Image of Robert Poulet : «La vie aventureuse et farfelue d'André Malraux», «Le spectacle du monde», juillet 1971, n° 112, p. 62-67.

Robert Poulet : «La vie aventureuse et farfelue d'André Malraux», «Le spectacle du monde», juillet 1971, n° 112, p. 62-67.

Le temple, caché dans la forêt se nommait Banteay Srei, ce qui signifie forteresse de la pucelle. Les cavaliers s'en approchèrent à grand-peine, précédés d'un vieil indigène qui traçait le chemin au coupe-coupe.

Après un rapide examen des lieux, le jeune homme choisit sept figures de pierre appartenant à un bas-relief, et les dégagea patiemment à l'aide d'une scie à métaux. Les blocs, enveloppés de couvertures, furent attachés à la selle des chevaux. Et le trio reprit la direction d'Angkor, où les sculptures dérobées furent enfouies dans des caisses.

André et Clara Malraux avaient réalisé leur grand dessein…

«Nous irons dans quelque petit temple du Cambodge, nous enlèverons quelques statues, nous les vendrons en Amérique, ce qui nous permettra ensuite de vivre tranquilles pendant deux ou trois ans».

C'est ce qu'André avait expliqué à sa femme. Jeunes mariés, ils avaient insouciamment voyagé, séjourné dans des hôtels de luxe, spéculé sans succès à la Bourse. La fortune de Clara s'était dissipée en fumée. «Qu'allons-nous faire maintenant ?», avait-elle demandé. Et son mari de répliquer : «Vous ne croyez tout de même pas que je vais travailler !»

Ainsi était né le projet cambodgien. Le futur auteur de La Voie royale entendait ne pas se fatiguer, mais il ne manquait pas d'idées.

Celle-là fut financée par des amis, grâce à un coup de bluff dont se chargea Clara.

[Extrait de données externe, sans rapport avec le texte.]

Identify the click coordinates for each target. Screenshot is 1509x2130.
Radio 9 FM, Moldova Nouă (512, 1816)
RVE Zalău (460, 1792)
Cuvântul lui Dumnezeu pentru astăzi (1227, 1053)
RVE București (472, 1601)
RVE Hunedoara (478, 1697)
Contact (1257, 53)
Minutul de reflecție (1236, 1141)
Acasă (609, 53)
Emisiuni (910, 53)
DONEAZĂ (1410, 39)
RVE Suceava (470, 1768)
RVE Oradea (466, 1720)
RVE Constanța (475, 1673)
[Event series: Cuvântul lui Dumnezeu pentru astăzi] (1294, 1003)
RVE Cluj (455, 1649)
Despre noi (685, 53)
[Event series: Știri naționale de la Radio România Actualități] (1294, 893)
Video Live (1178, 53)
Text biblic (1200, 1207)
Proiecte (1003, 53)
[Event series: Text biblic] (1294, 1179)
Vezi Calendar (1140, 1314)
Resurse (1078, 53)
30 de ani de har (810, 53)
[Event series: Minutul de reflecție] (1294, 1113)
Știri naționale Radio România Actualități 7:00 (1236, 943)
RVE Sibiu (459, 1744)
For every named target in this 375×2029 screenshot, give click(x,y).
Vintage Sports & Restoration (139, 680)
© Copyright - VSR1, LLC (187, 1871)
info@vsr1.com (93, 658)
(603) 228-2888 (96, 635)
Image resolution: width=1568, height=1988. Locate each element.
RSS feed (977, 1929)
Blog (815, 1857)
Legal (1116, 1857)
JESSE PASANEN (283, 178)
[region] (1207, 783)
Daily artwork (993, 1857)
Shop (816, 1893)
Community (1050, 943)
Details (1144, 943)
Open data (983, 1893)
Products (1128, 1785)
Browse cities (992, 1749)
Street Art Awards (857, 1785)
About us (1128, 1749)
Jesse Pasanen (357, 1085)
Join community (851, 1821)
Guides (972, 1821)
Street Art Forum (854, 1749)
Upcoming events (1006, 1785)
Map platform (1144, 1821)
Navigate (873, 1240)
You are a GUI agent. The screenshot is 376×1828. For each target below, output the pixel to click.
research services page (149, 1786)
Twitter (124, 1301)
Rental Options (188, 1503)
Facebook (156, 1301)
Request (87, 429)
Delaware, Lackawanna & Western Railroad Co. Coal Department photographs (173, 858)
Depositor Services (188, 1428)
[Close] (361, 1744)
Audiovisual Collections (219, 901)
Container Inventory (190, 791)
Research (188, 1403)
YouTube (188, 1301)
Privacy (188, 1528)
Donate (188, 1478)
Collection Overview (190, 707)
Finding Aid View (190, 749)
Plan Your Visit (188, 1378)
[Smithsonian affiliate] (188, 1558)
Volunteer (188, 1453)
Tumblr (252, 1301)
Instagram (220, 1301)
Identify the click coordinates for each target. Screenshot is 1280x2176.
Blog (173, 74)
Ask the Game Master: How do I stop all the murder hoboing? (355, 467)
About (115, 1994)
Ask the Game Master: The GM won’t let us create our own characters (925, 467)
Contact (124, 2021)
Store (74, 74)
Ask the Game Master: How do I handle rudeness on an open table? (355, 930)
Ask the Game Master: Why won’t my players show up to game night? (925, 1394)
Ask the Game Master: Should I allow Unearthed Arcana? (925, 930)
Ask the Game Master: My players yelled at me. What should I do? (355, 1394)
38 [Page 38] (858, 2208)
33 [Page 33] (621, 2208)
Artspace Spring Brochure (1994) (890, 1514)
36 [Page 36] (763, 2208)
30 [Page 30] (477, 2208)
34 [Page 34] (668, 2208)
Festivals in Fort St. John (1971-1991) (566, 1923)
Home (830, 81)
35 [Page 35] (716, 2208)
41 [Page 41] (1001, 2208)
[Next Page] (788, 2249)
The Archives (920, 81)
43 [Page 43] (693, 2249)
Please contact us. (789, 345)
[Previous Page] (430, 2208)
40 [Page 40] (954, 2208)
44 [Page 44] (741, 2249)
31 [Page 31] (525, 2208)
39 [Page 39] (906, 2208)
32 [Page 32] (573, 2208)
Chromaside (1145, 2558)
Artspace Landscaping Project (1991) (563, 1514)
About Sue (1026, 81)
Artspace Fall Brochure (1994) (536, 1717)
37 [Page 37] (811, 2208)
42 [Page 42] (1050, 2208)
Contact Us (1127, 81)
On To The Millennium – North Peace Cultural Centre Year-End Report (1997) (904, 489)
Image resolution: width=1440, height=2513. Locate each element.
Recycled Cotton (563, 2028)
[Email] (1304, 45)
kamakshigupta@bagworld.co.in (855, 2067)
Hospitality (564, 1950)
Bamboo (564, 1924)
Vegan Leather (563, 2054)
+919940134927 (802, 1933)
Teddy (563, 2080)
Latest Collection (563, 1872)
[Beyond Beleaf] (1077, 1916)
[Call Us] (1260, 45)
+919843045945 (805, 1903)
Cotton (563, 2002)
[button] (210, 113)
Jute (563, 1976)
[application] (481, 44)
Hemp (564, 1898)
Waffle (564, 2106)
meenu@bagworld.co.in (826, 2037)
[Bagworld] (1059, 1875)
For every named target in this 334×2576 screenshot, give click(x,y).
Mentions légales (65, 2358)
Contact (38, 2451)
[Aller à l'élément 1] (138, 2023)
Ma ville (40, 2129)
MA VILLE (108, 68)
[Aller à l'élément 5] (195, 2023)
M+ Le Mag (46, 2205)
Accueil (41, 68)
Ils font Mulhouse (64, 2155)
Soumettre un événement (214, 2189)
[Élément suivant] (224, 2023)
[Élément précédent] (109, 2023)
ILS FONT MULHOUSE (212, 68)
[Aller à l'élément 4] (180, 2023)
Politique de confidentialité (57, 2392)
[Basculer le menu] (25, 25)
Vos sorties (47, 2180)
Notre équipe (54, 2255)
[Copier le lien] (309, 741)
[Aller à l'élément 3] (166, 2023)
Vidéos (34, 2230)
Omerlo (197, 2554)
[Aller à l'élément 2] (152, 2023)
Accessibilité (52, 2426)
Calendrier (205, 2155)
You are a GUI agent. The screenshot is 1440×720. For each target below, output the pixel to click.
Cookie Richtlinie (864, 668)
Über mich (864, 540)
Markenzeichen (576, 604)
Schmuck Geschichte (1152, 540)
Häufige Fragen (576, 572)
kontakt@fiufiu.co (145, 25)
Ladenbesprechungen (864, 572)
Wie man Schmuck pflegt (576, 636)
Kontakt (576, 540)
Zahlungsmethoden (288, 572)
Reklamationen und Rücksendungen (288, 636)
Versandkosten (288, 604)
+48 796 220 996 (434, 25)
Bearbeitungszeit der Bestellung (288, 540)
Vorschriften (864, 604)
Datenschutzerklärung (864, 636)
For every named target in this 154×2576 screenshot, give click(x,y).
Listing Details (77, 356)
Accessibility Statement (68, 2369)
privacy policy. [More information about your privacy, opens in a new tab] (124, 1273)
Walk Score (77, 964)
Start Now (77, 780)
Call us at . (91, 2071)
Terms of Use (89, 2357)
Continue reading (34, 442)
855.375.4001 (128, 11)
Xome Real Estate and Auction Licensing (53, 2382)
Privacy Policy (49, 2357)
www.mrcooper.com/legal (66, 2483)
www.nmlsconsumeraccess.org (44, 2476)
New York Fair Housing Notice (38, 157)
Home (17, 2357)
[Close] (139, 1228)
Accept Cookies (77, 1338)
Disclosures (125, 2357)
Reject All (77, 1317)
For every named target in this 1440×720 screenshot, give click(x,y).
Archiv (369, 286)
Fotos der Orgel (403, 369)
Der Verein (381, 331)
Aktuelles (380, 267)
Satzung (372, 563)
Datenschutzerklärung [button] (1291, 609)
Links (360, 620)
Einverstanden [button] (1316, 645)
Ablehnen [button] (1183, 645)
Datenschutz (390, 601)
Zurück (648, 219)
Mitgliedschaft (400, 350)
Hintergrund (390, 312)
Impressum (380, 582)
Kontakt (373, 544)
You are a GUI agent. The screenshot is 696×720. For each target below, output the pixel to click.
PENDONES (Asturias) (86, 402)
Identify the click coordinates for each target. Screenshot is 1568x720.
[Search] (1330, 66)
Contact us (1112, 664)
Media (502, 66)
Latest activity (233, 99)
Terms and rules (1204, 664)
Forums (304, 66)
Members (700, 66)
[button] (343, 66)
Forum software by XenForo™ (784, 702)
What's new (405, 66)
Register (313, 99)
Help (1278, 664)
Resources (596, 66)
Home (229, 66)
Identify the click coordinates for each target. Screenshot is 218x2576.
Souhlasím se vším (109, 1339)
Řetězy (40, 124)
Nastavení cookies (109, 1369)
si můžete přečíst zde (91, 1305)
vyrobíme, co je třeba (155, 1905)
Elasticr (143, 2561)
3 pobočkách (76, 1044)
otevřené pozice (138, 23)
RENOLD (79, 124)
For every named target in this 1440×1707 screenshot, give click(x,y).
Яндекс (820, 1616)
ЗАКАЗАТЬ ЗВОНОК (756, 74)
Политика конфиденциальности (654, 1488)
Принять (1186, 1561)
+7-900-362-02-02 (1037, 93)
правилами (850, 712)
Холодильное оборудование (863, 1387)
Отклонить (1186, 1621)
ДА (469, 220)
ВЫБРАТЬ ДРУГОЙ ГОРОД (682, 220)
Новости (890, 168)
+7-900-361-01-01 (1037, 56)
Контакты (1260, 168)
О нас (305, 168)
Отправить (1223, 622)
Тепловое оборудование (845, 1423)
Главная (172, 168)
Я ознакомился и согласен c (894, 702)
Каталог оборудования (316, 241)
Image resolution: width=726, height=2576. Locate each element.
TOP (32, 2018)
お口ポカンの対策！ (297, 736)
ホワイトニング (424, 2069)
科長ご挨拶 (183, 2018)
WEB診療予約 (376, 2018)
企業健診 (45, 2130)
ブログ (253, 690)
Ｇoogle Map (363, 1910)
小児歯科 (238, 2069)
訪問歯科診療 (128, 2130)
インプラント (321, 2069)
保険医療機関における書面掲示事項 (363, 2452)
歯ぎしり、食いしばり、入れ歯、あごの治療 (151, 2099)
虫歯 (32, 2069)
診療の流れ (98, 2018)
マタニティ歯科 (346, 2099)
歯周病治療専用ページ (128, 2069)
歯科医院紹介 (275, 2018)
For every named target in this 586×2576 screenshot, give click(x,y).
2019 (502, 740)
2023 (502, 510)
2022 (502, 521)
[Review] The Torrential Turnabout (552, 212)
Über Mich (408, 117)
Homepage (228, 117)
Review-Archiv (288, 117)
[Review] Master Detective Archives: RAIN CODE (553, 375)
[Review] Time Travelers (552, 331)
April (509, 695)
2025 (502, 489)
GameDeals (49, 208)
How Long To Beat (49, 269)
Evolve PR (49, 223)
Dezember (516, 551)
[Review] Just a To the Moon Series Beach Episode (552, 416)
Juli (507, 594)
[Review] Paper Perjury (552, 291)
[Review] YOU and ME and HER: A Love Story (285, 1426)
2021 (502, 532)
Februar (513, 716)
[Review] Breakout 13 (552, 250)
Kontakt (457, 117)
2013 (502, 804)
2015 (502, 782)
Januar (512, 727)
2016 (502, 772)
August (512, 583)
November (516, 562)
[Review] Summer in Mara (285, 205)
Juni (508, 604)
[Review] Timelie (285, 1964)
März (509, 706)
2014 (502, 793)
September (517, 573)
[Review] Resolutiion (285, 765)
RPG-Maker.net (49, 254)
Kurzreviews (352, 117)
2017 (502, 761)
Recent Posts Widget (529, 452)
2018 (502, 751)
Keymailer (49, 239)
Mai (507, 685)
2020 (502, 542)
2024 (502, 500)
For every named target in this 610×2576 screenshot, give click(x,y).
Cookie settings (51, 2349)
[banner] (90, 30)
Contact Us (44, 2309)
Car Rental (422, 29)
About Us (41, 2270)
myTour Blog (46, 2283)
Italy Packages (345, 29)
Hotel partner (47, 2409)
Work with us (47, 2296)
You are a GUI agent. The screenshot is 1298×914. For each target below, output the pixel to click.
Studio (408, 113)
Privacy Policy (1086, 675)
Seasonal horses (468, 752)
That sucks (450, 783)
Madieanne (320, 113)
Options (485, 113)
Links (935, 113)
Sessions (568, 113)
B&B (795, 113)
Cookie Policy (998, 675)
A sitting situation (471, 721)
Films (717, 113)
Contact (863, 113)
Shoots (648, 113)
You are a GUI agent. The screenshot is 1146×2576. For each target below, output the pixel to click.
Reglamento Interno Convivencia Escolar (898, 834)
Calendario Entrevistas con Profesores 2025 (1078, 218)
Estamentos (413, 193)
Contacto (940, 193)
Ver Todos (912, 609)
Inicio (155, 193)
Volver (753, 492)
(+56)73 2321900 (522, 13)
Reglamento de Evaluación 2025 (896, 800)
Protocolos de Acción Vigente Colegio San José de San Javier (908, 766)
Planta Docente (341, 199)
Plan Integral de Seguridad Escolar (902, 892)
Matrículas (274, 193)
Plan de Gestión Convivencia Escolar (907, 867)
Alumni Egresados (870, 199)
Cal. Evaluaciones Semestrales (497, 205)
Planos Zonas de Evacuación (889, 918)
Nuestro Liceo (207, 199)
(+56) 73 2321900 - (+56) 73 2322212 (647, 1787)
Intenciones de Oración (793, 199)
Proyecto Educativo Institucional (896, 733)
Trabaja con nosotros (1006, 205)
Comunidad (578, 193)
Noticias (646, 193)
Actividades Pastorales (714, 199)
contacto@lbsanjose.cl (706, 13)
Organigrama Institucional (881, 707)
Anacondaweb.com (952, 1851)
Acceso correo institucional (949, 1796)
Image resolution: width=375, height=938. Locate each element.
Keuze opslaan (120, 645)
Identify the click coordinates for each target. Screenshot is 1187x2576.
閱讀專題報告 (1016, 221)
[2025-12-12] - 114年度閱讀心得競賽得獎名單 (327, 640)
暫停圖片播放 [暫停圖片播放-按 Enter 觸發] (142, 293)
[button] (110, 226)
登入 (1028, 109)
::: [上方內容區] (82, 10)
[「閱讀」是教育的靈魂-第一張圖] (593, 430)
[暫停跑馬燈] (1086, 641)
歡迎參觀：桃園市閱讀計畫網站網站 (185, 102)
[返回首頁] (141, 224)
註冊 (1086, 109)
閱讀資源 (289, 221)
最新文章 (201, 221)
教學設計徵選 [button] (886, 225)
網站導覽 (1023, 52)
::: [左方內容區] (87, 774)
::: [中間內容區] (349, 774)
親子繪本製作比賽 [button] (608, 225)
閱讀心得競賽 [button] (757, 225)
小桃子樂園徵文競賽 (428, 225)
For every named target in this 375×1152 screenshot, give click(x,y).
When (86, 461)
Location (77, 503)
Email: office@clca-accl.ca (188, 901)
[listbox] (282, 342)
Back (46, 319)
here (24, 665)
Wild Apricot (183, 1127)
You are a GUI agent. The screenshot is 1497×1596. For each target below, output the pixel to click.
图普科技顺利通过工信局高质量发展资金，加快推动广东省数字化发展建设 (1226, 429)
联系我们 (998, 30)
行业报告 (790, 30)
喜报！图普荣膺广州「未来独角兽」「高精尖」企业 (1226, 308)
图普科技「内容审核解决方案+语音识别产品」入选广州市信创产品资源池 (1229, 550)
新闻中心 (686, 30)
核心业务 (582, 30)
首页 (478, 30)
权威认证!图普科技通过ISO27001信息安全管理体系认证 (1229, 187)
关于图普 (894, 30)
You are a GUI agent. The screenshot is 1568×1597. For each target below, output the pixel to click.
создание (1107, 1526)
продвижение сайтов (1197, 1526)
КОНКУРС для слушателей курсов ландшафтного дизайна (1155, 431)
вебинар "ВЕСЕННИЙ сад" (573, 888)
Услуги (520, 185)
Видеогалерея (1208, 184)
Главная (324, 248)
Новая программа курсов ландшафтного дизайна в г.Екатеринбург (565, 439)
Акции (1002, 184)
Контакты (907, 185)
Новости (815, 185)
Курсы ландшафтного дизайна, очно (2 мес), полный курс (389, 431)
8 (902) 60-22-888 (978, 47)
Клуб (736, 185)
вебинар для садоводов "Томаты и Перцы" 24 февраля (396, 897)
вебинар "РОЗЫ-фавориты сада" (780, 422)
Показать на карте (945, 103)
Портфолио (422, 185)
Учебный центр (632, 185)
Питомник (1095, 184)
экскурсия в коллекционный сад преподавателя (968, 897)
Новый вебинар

Le couple était accompagné à travers la jungle par un certain Louis Chevasson, qu'André avait connu à l'école laïque de Bondy. Ils se retrouvèrent en Correctionnelle; car l'Administration française, alertée, intercepta l'expédition, saisit les apsaras subtilisées, et engagea des poursuites contre les explorateurs-chapardeurs.